The museum takes you on a trip from the beginning of Ribe/Viking age to just the beginning of modern history. Great for adults. Not the best for kids.
The museum did offer a scavenger hunt for kids (available in English, Danish and German). You were to look through the museum for different numbered questions. The girls would either have to complete an activity or answer questions. A point was given if you answered correctly or completed the task correctly. While this was great at keeping the girls entertained, it did not give us adults much time to read through the displays. As soon as we were done with one spot, it was a race to the next one. The only display that made Claire stop was a skeleton with glass over it. She was terrified to walk over it and tiptoed around it.
What I was able to catch was fascinating. I had never been in a museum with such a length of history. The amount of artifacts and knowledge they had from that long ago was amazing. I probably could have spent over an hour in there BUT with children, we kept it under an hour and I probably only read an 1/8th of the displays.
On the other side of the museum, was a Viking play area. Avery, my princess, was able to dress up and play “house”. Claire and I pretended to be knights and jousted. This made up for the lack of “fun” in the museum part.
After some coaxing, we made our way to the top floor of the museum. There were some puzzles and activities for the girls. Claire worked on deciphering a code using Viking runes. There was also on exhibit of the Danish flag.
The Danish flag, or the Dannebrog, has quite a story. Legend has it that the flag fell from the sky during a battle in present-day Estonia. The Danish then won the battle. Dannebrog celebrated it’s 800th anniversary this year hence the reason for the exhibit.
By then, Avery was done. We had promised ice cream and I knew of an ice cream shop with gluten free waffle cones. She wanted ice cream NOW! So we made our way through the rain and wind to Isvaflen.
Yum. Yum. YUMMY! It was packed with tourists but well worth the wait. I was able to enjoy rhubarb ice cream in a gluten free cone. Avery was happy. This girl loves ice cream.
I mean she REALLY LOVES ice cream.
All the tables in the shop were taken so we decided to enjoy it by the Ribe Å (aka stream).

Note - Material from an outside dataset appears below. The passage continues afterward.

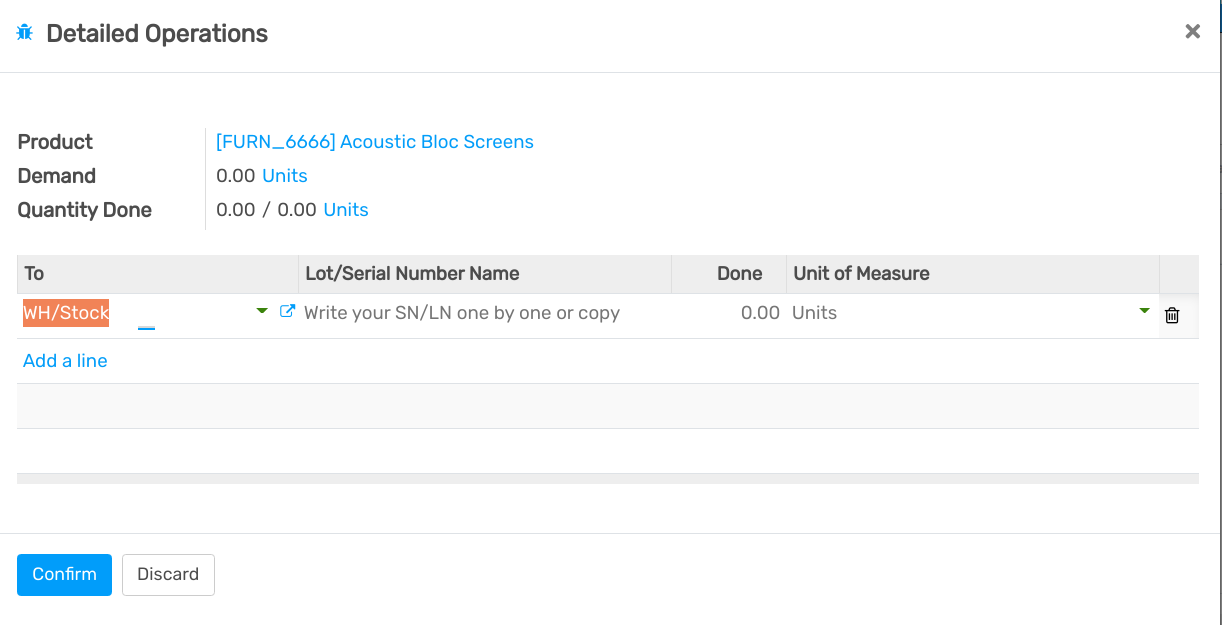Click the Units link beside Quantity Done
The image size is (1222, 625).
(346, 210)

Beautiful view if only the rain hadn’t been coming down sideways.
With a little sugar in us, we walked down to the massive Ribe Cathedral.
The cathedral is a focal point in Ribe. It can been seen well before you enter town and is in the direct center of town. The cathedral has a LONG history. As mentioned above, Bishop Ansgar worked to get this church built back in 860. It has changed denominations, been left to ruin, expanded and repaired and even subject to fire and flood. If the walls of this church could talk…

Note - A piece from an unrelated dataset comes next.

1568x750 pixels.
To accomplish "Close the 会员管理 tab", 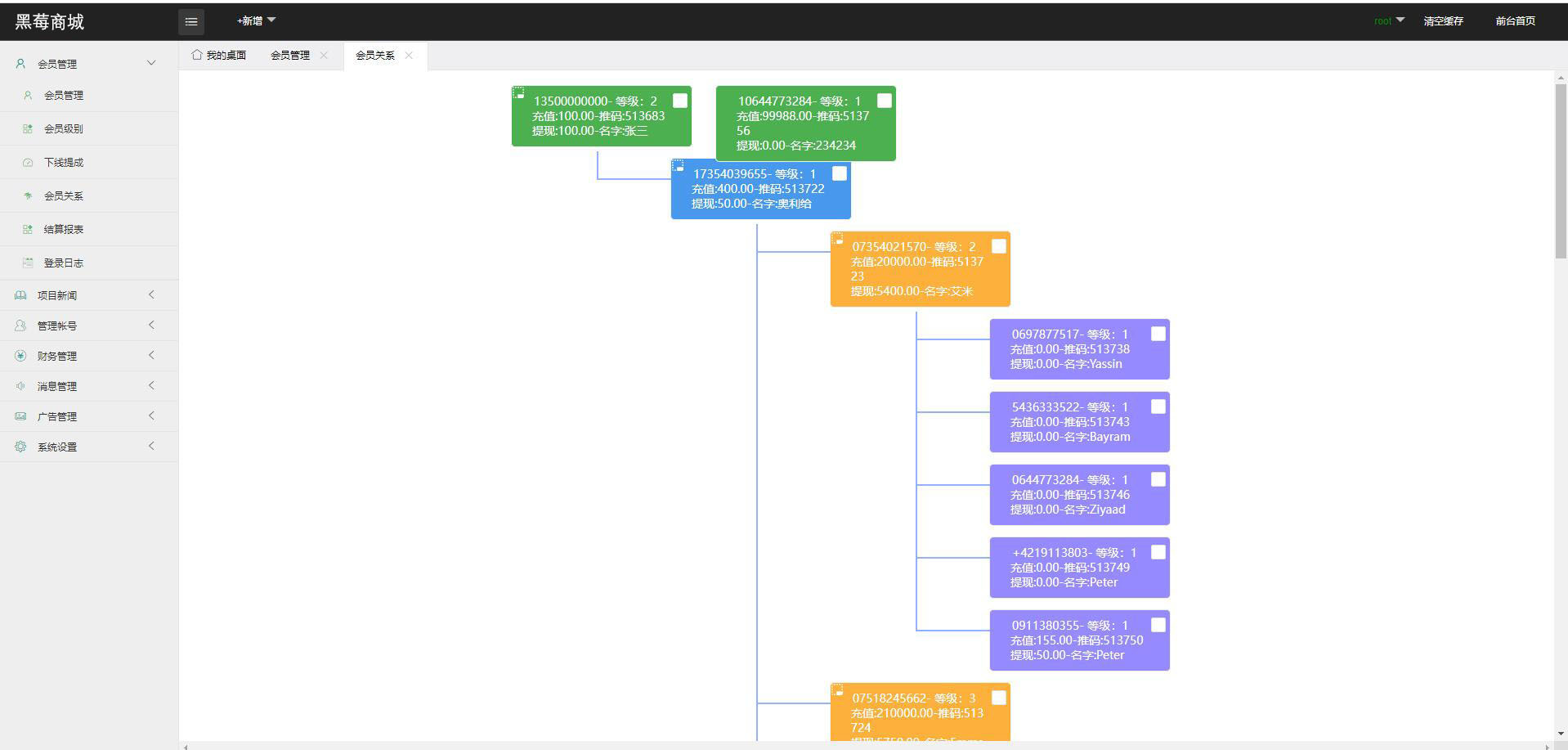I will tap(324, 56).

When we arrived to the church, a wedding had just finished up and they were allowing tourist in to it.
There was sssooo much going on in this church. The old was mixed in with the modern. I was most amazed by all the little details. The huge wooden door with such small detail, the massive organ, the beautiful pulpit. It was a wonder to walk through and everyone was quiet. Even my usually loud children were respectful.
Located right next door to the church is the location of what is believed to be one of the first Christian burial sites in Denmark. Again, so much history!
After about 20 minutes in the center of Ribe , we called it an end to our trip. We decided to take a scenic walk back to our car through a canopy of trees and by another church.
By the time we left Ribe, the sun was shinning. A great closing to a day filled with Viking history (and of course, ice cream).